**What is being asked**
Read the entries below and pull out each line with the string "column".

(Collected data)

==================================================

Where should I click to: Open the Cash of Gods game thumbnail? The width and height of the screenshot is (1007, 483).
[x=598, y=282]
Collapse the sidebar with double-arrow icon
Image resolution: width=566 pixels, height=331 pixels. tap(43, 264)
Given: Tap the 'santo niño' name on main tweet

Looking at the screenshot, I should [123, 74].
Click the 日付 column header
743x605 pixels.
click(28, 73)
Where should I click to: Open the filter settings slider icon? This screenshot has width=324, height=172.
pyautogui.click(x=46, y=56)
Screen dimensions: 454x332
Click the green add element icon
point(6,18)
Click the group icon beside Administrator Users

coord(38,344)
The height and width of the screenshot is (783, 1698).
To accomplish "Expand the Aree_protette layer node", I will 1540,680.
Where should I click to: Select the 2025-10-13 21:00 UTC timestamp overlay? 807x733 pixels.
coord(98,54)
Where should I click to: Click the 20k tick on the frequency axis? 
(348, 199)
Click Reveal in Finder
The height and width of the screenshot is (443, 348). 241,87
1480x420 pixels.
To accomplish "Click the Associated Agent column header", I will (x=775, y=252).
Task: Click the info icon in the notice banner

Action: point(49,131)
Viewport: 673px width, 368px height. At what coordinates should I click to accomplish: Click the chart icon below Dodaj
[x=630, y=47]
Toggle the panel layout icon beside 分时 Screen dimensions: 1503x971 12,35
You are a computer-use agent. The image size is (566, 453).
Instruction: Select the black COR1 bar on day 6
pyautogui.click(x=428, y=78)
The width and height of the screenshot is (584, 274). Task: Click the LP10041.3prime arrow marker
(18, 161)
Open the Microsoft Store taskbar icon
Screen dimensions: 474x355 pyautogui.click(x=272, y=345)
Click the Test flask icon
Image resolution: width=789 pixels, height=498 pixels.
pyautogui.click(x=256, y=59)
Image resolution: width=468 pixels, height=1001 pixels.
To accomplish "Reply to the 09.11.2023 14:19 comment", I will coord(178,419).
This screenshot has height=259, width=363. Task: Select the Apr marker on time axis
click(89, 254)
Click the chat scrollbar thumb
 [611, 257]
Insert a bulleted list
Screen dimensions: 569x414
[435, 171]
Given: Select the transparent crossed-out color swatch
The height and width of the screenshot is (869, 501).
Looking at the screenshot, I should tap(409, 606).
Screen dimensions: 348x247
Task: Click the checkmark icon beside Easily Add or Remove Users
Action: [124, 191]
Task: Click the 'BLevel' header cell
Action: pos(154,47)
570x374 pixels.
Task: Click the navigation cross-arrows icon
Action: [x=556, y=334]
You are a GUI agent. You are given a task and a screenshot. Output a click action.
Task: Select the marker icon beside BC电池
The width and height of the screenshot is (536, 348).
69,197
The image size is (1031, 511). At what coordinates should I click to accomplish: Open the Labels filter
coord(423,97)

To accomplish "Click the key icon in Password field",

==================================================

**Task solution**
Click the 日付 column header
To accomplish "Click the Associated Agent column header", I will (x=775, y=252).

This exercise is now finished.